Monday, August 8, 2011

our eden

It was a coach house, which meant you had to walk around the front house on the lot. Next to the house was a concrete path, the gangway we called it when we were kids, but on the other side of the gangway was an empty lot for cars, it was a sea of wood chips and walking on them was the best feeling, like walking on sponges or sand. At the end of the woodchip lot was the community garden. The plots were marked off in irregular chunks and varieties of plants in various states of growth sprawled across what could have been a backyard.

The coach house was this pretty little white house. We lived in the basement. An artist lived on the other floor. His name was Bob and he was the most marvelous conversationalist, he would bump into you and wonder about something and you could spend the day shooting the shit with him and felt like you learned something or went through something profound with another human being in a way that you just don't feel with any old human being. And he rode a motorcycle, sometimes he parked it out front of our house. It was an old Italian motorcycle and sometimes I watched him work on it when I had the day off and the sun wasn't too bright. When I had to leave there, Bob took my green plastic molded chairs on wheels and gave them a good home with the appropriate reverence and delight.

There was a privacy fence that was about eight feet wide and six feet high and three or four bunches of clematis draped over it, big bursts of purple flowers and the green of the leaves snaking up along it made me smile when I saw them. I decorated the roof of our front entrance with strands of glass squares on fishing wire and delicate crackled aqua ornaments. And then there were the cosmos I planted, the only seeds I ever buried in dirt and watched grow. The white wooden planter in front of our door held them and they grew into large stalky plants only one of which ever had flowers and the flowers were small and sad and shriveled up quick. Oh, but the stalks of those cosmos, the delight I had watching them grow, how I would stare at their shadows on the white painted bricks. They looked like a forest of trees in their shadow and I would sit and smoke and trace with my eyes every single leaf and I adored those plants.

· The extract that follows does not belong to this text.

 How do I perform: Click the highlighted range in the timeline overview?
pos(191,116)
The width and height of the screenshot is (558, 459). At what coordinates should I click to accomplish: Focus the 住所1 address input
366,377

Outside the house was almost like a room in our house. It was all paved, cement, but there were things from Bob that he'd collected and deposited there, collages of found objects, stacks of like items, a giant husk of a rusting metal cross that he filled with every profane thing he could find. He liked stuff. His van sat on the other side of the privacy fence and it was covered, so covered I don't remember what color it was, with doll heads and stuffed animals and vintage toys and pretty much anything you could imagine a guy who liked stuff would attach to his van.

I would walk the length of the house and stare at all these pieces stacked on giant wooden spools or cement cinderblocks. We grilled out as much as possible and ate at the table outside. We loved being outside and enjoying the wonderland that was our place. It was quiet, except when the neighbors were loud, it was serene, it was peaceful.

I remember the best times we had were in the garden, tending to our little plot, looking for where the snap peas cast nubile green tendrils up the chain link fence as we hoped, pulling ripe raspberries off someone else's underwatched plot and eating them straight from our fingers, watching with delight as the broccoli grew, staring at the asparagus that someone had in the back corner, watching with interest and then concern as the melon vine grew and its fruits spoiled or were half eaten by squirrels or rats. Our little garden was the best part of our meager lives, we touched and palmed and stroked so many plants, it was a delightful seduction.

We always got along well, spending our days in monk like silence and keeping to ourselves, meeting somewhere to eat after work, our nights curled into each other's limbs, but the garden and that space outdoors littered with the found treasures and whimsy of the artist Bob, it was where we learned to love each other again.